Mi nueva visita a Lisa, la ex esposa y afortunada heredera, la pilló desprevenida. Como no me esperaba, cometió el error de estar en casa. En cuanto me permitieron entrar vi que, tal y como están las viviendas, ésta era una residencia de categoría. Estábamos sentados en un salón que era fresco pese a la ola de calor de julio, aunque estaba iluminado de forma experta por unas altas ventanas en la parte de arriba. Una serie de alfombras estampadas se extendían sobre el suelo de mármol. Unas cortinas suntuosas tapizaban las paredes. Nuestro asiento tenía la estructura de bronce, con considerable relleno.

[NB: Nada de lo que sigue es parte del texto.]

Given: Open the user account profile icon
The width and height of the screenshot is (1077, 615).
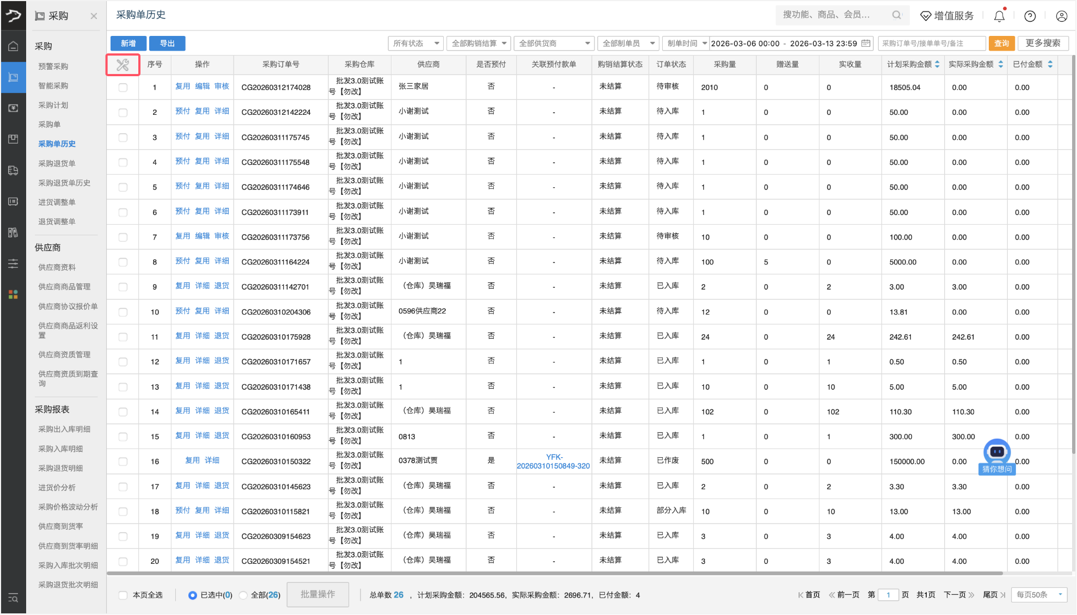Looking at the screenshot, I should (1061, 16).
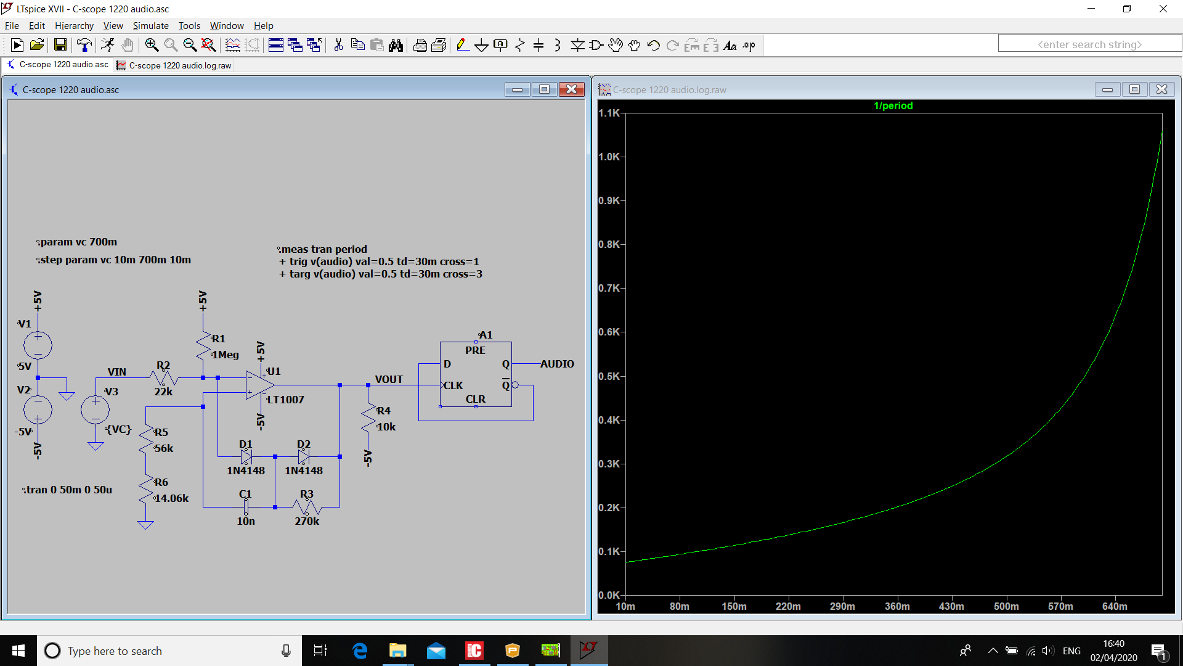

En una esquina, sobre una estantería, había un espléndido recipiente para calentar el vino, de esos con un gran receptáculo donde se quema el carbón con una reserva de combustible debajo, en estos momentos en desuso debido al clima, sin duda. Unas frutas perfectas, sin una simple mota, brillaban en cuencos de cristal traslúcido.